Justiça determina prazo de 30 dias para que a Prefeitura faça a regularização ou desapropriação do Centro Comercial do bairro Praia. Segundo informações após denúncia feita por Samyr George ex-presidente do Valério Doce apoiador da campanha de Bernardo Mucida (PSB) ao Ministério Público.

Segundo informações o Ministério Publico depois de analisar a denuncia acatou a acusação e abriu um inquérito de numero 0317.12000393 para apurar possíveis irregularidades nas permissões de uso de bens do município de Itabira.

No documento Samyr George alega que houve descumprimento nas determinações do TAC (Termo de Ajustamento de Conduta), celebrado com o Ministério Publico, no ano de 2011. Ele alega que diversos espaços publico pertencente ao município foram utilizados para fins particulares por pessoas físicas e entidades.

Na ocasião Samyr George também afirmava que a igreja evangélica “Internacional” estaria usando o espaço do Ginásio do Valério Doce para realizações de cultos religiosos, mas que isso não foi acatado pelo Ministério Publico que no entendimento da promotoria de Justiça, o clube é uma entidade privada e cabe a seus sócios a deliberação sobre o uso de seus espaços.   

Já no Centro Comercial do bairro Praia, Samyr George sustenta que no local existem dez lojas de 25m² cada, cedidas para uso permissionário.  Esses estabelecimentos estão localizados na Avenida Cristina Gazire.

Segundo o documento protocolado no Ministério Publico, todas as permissões estão amparadas pelo decreto 3.072/2000, com prazo indeterminado e sem repetição de permissionários.
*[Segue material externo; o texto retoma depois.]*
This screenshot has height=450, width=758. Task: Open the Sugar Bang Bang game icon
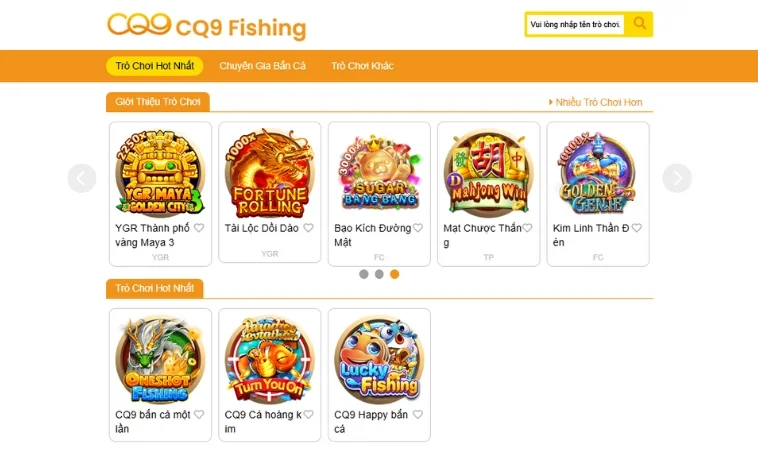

O Ministério Público deu 30 dias para que a Prefeitura faça a desapropriação desses imóveis e retorná-los ao município. 

No local alguns comerciantes disseram que estão instalados no local há quase 20 anos, que os mesmos geram empregos e contribuem com o município, pagando seus impostos em dia. Esses estão inconformados com a situação caso tenham que deixar seus pontos de comércios, disseram ainda que são pais e mães de família e se ficarem desempregados não sabem o que iram fazer.

Não conseguimos fazer contato com Samyr George, mas fica o espaço aberto caso ele queira se manifestar esclarecer melhor sobre o caso.